Se alle donne serve un’agenzia Onu, cosa non ha funzionato?

di Redazione

Dopo mesi di discussioni e trattative, il 2 luglio l’Assemblea generale delle Nazioni Unite ha adottato la Risoluzione che darà vita a UN Women, la nuova agenzia Onu dedicata alla promozione dei diritti delle donne e all’uguaglianza di genere. La notizia non ha suscitato particolari reazioni o commenti, neppure da parte del dipartimento delle Pari opportunità o dal ministero degli Affari esteri; solo qualche ripresa su siti internet per addette ai lavori.
La nuova struttura – operativa dal gennaio 2011 – sarà guidata da un vicesegretario generale delle Nazioni Unite e racchiuderà in sé quattro entità, fino ad oggi operanti in maniera separata: il Fondo di sviluppo per le donne (Unifem), la Divisione per l’emancipazione delle donne (Daw), l’Istituto di ricerca e formazione internazionale per l’emancipazione delle donne (Instraw), l’Ufficio del consigliere speciale del segretario generale Onu sulle tematiche di genere (Osagi).

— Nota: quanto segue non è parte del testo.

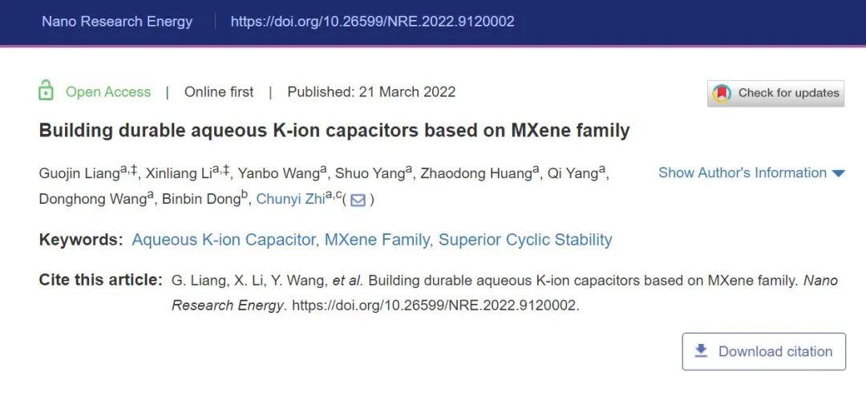Click author name Guojin Liang
866x393 pixels.
click(x=79, y=173)
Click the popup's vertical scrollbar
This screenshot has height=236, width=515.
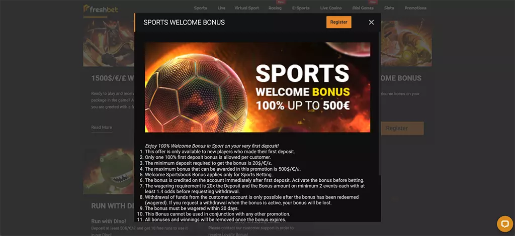point(380,103)
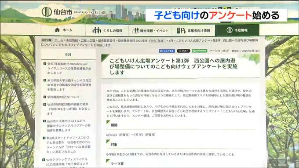
Task: Open the 6月 breadcrumb link
Action: pyautogui.click(x=171, y=40)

La presenza di queste nomenclature bizantine e delle inevitabili sovrapposizioni di agende e competenze tra questi organi fa dubitare che fino ad oggi i diritti delle donne siano stati promossi all’interno delle Nazioni Unite in maniera efficiente ed efficace. Una buona iniziativa dunque? Pur nel carico di stanchezza, lentezza e sfiducia che l’immaginario comune ha delle organizzazioni internazionali, dovremmo dire di sì. La pensano così almeno trecento associazioni che nel mondo hanno seguito – con la caparbietà e la costanza silenziosa tipica delle organizzazioni femminili – il farraginoso processo che, vincendo resistenze di Stati membri e lungaggini di apparato, ha portato all’istituzione di UN Women. La rete della società civile che si è costituita per sostenere la formazione della nuova agenzia – Gender Equality Architecture Reform Campaign – non si è risparmiata in lettere, comunicati, raccolte di firme, nella convinzione che questo cambiamento sia importante e che l’inefficacia di una o più istituzioni a scapito della vita delle donne vada (ancora) contrastata.

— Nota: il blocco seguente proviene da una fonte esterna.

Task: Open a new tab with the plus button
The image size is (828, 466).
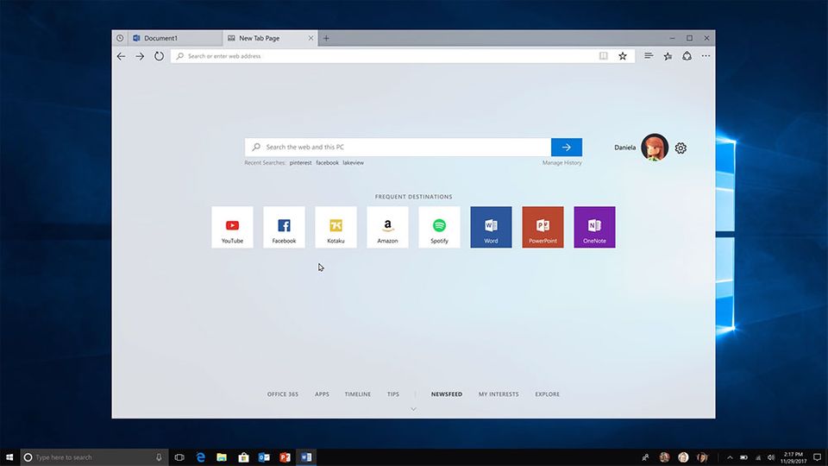Action: point(326,38)

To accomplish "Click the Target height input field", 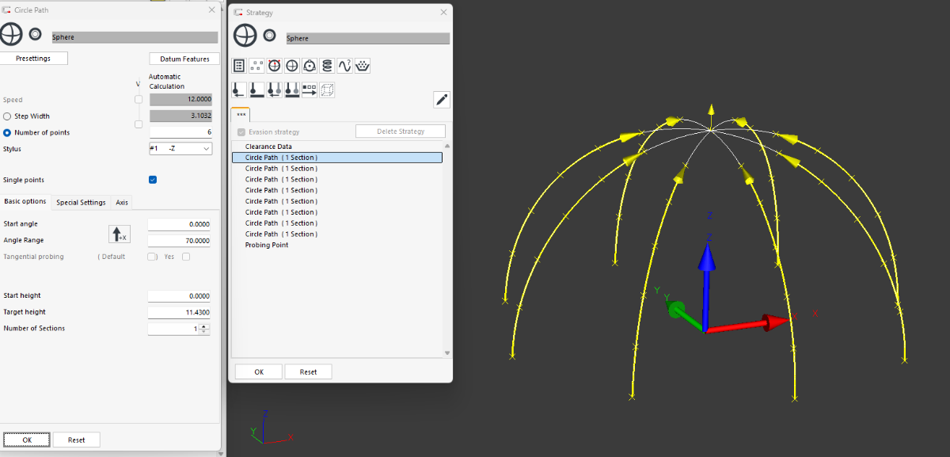I will click(180, 312).
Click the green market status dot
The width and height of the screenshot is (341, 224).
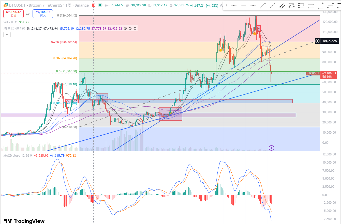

Eppure rimane l’impressione di tornare indietro nel tempo: ancora, nel 2010, serve un’agenzia “per le donne” ancora “specie” da proteggere, promuovere, accompagnare? Dov’è finita la promessa del gender mainstreaming degli anni 90, che avrebbe dovuto includere una prospettiva di genere a qualunque politica, legge, programma? Cosa non ha funzionato?